There is an uncanny choreographic affinity between recent urban revolts in the Middle East and eruptions of discontent and urban protest in Athens, Madrid, Lyon, Lisbon, Rome, London, Berlin, or Paris, among many other cities. However, although the Middle Eastern uprisings are celebrated by Western media pundits and politicians, their European counterparts are often disavowed as illegitimate outbursts of irrational anger and anarchic violence. Consider, for example, how a few hundred thousand people acting in common on Tahrir square are staged as the stand-in for The People, for the totality of 81.3 million Egyptians, while the participants in urban insurgencies in the global North are customarily labeled as protesters, rebels, anarchists and, occasionally, as ‘scum’. Particularly when things turn nasty, every effort is made to assure that the ‘rioters’ are not identified with The People. Despite their highly variegated political-economic and socio-cultural embedding, the events in Europe and the Middle East share that they are considered illegitimate, often repressed, and invariably disavowed by the ‘local’ elites. Their participants are not considered to be proper political interlocutors. Sarkozy called the 2005 rioters ‘racaille’,Gaddafi repeated something similar six years later in his repudiation of rebelling Libyans. Yet, these events also share an indisputably ‘political’ character.
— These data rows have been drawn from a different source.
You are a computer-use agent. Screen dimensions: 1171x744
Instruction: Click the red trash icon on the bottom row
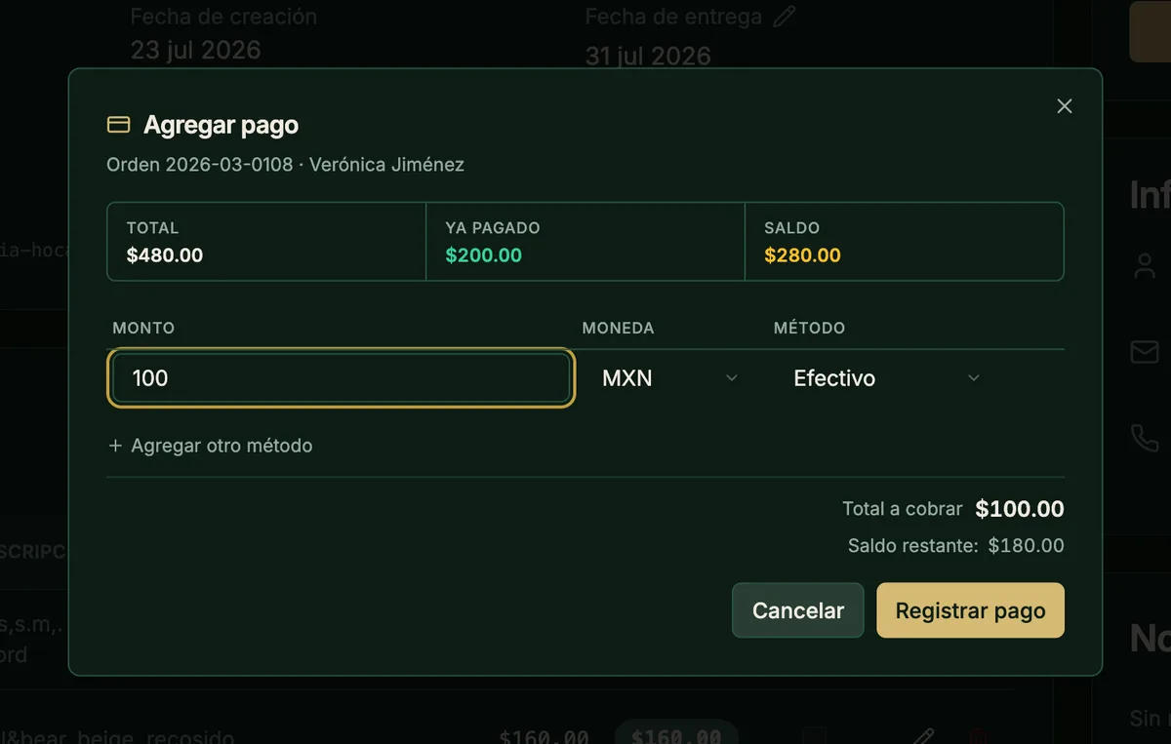[979, 736]
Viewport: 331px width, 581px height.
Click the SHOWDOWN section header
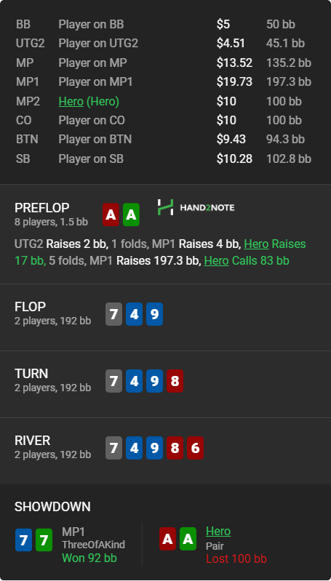click(52, 507)
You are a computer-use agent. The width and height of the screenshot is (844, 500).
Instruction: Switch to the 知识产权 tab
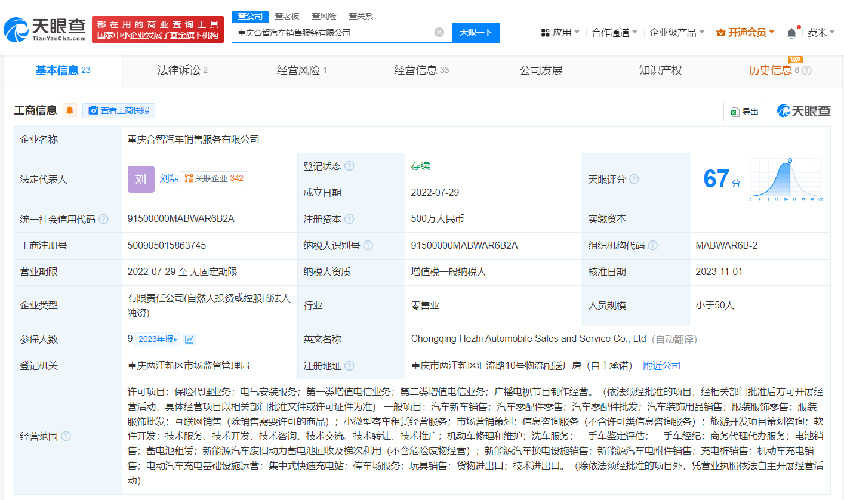point(660,70)
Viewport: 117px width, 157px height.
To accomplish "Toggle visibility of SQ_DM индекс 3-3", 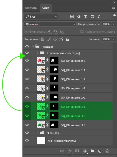I will click(27, 125).
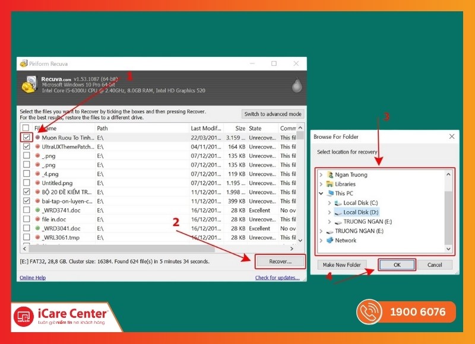Select the Local Disk (C:) drive icon
475x344 pixels.
(338, 203)
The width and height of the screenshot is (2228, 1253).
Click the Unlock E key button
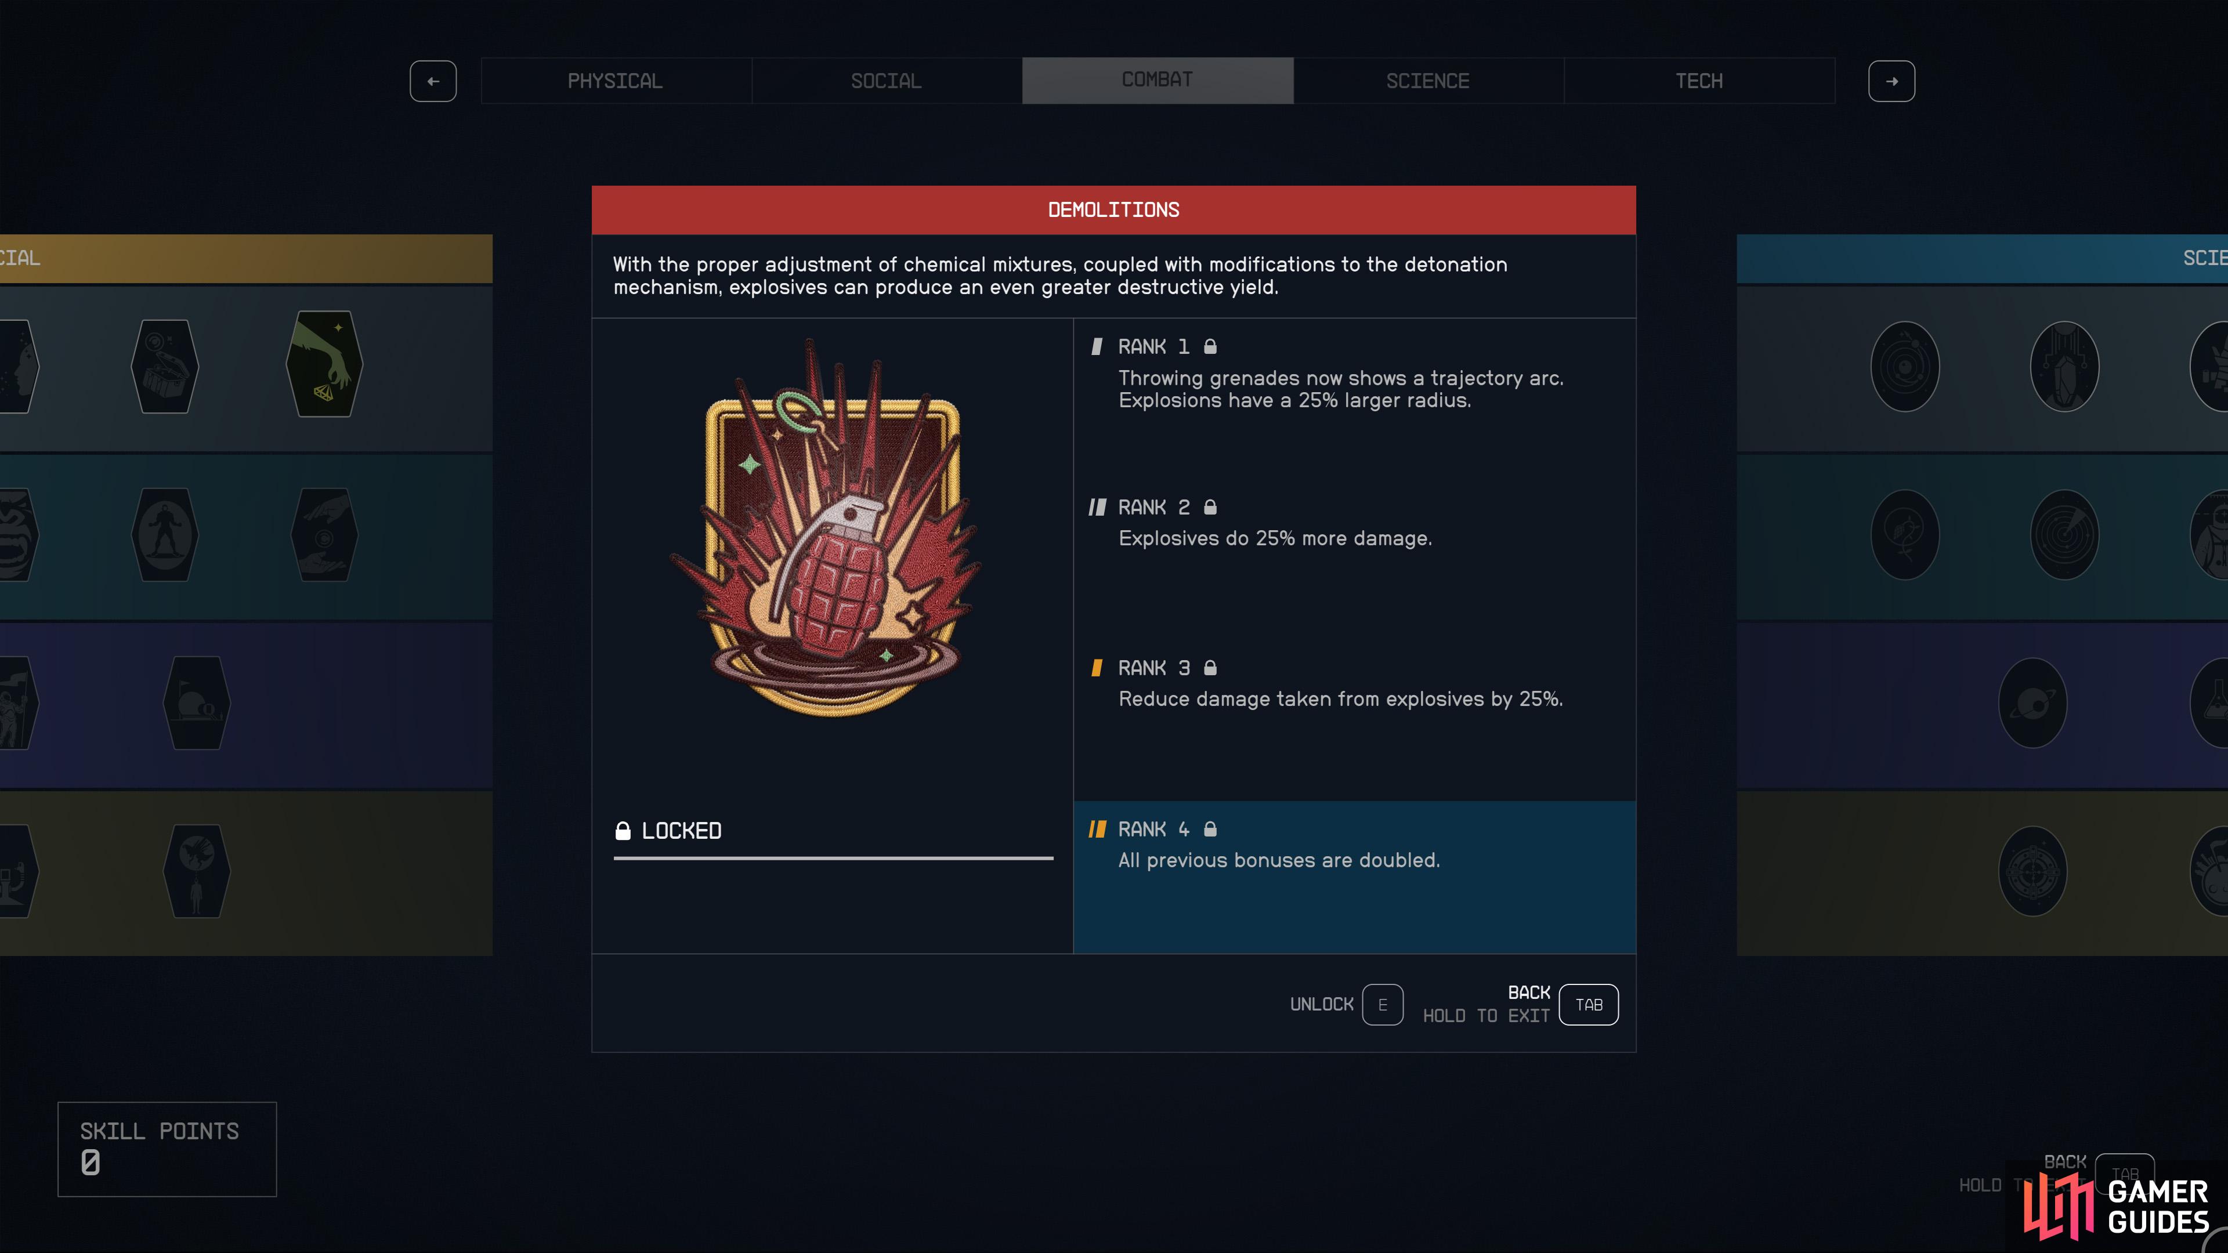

The contemporary urban condition is marked by a post-political police order of managing the spatial distribution and circulation of things and people within a consensually agreed neo-liberal arrangement. Rancière associates this condition with the notion of ‘The Police’, conceived as a heterogeneous set of technologies and strategies for ordering, distributing, and allocating people, things, and functions to designated places. These managerial practices and procedures colonize and evacuate the proper spaces of the political; the Police are about hierarchy, ordering, and distribution. Spatialized policies (planning, architecture, urban policies, etc…) are one of the core dispositifs of the Police.

Politics inaugurate the re-partitioning of the Police logic, the re-ordering of what is visible and audible, registering as voice what was only registered as noise, and re-framing what is regarded as political. It occurs in places not allocated to the exercise of power or the instituted negotiation of recognized differences and interests. As Badiou insists, politics emerge as an event: the singular act of choreographing egalitarian appearance of being-in-common at a distance from the State. Whereas any logic of the Police is a logic of hierarchy, of inequality, politics is marked by the presumption of equality within an aristocratic order that invariable ‘wronged’ this presumption.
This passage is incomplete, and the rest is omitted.